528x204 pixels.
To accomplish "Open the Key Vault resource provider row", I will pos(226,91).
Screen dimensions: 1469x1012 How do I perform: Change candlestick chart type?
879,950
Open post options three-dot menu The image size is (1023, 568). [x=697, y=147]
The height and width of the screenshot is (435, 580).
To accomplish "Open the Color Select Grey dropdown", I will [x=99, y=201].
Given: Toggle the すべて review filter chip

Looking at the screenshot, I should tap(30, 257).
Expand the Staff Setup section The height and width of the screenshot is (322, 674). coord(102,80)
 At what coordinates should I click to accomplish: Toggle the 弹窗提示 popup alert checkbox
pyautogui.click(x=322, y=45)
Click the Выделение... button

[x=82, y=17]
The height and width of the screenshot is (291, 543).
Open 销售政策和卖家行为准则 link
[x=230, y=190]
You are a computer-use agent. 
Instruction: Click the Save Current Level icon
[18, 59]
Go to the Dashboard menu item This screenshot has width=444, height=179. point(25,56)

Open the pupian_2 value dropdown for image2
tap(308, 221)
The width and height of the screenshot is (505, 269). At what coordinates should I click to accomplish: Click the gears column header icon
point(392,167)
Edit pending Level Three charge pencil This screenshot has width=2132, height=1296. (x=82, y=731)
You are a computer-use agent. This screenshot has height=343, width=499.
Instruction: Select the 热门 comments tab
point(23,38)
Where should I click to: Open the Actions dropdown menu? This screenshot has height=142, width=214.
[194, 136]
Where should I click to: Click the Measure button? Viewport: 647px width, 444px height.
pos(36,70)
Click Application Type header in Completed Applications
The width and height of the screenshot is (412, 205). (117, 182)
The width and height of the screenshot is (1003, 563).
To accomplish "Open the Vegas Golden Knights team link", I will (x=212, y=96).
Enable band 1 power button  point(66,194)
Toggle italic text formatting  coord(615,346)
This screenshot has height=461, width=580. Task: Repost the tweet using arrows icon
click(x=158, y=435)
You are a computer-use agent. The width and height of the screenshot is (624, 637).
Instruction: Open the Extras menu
=-=-=-=-=
### [PROMPT]
Please swap "screenshot" for "image" in the stretch of lines from the one containing "Go to the Dashboard" through the one containing "point(392,167)", leaving everything else unchanged. Give back only those lines.

### [WRITTEN RESPONSE]
Go to the Dashboard menu item This image has width=444, height=179. point(25,56)

Open the pupian_2 value dropdown for image2
tap(308, 221)
The width and height of the image is (505, 269). At what coordinates should I click to accomplish: Click the gears column header icon
point(392,167)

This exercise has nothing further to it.